- Task objective:
Copy the data below line for line, leaving out the pictures.

- Available data:
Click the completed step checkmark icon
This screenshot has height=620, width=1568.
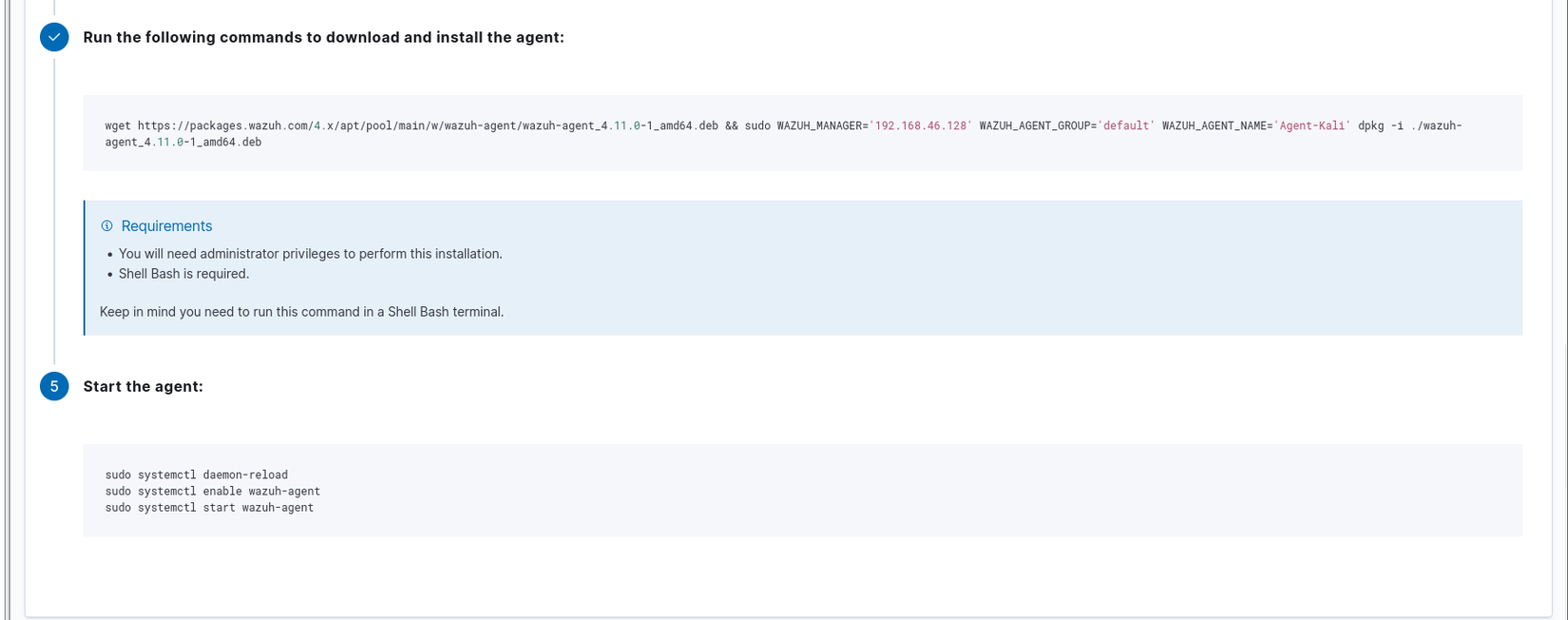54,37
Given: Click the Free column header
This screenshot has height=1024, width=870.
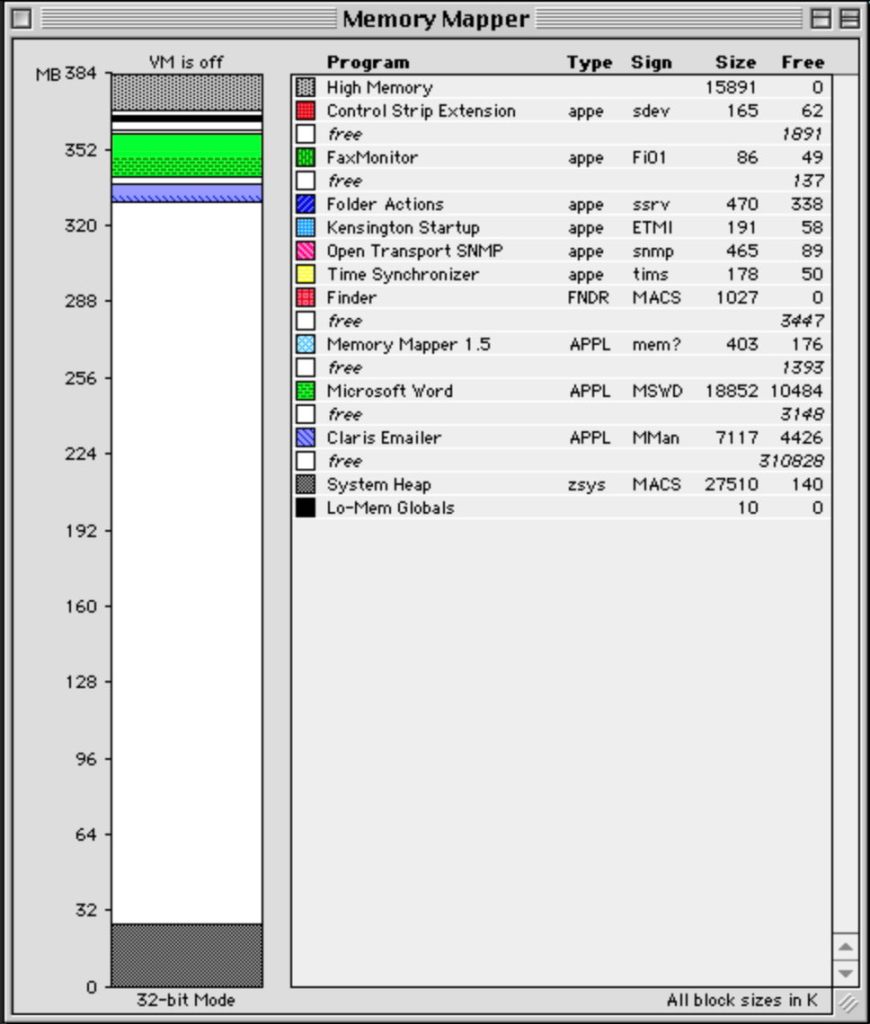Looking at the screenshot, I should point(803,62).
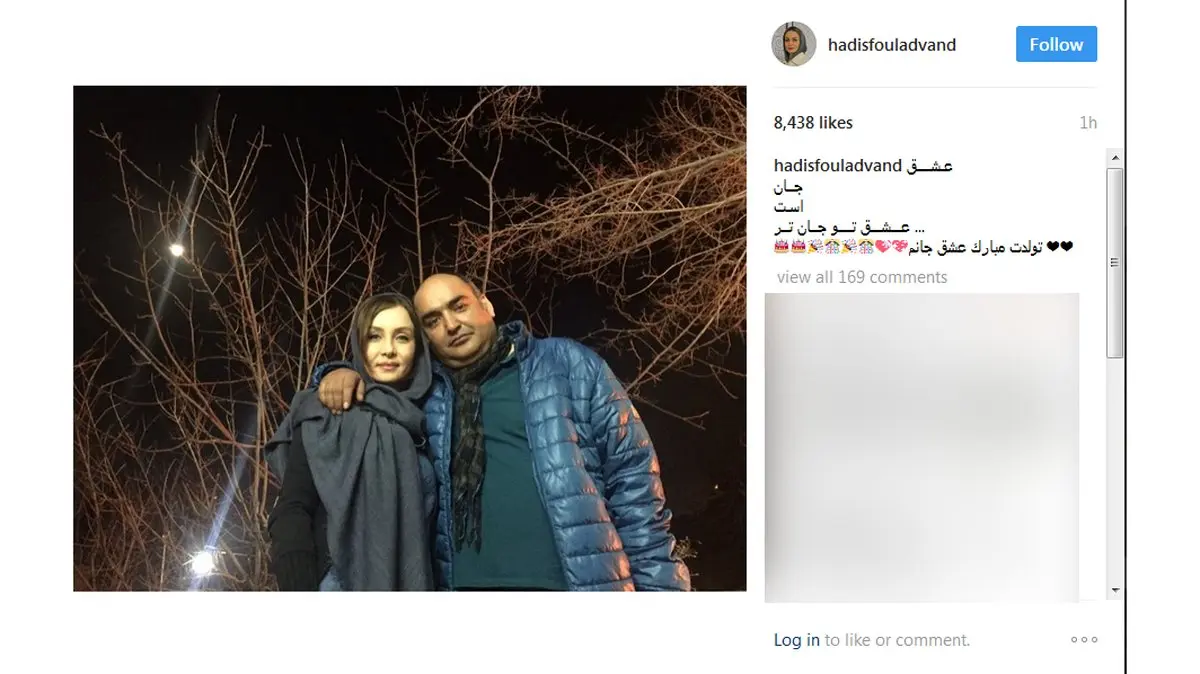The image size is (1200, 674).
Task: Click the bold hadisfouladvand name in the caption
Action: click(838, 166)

- Task output:
Click the completed step checkmark icon
This screenshot has height=620, width=1568.
54,37
Given: Click the Free column header
This screenshot has height=1024, width=870.
Looking at the screenshot, I should point(803,62).
The image size is (1200, 674).
Task: Click the bold hadisfouladvand name in the caption
Action: click(838, 166)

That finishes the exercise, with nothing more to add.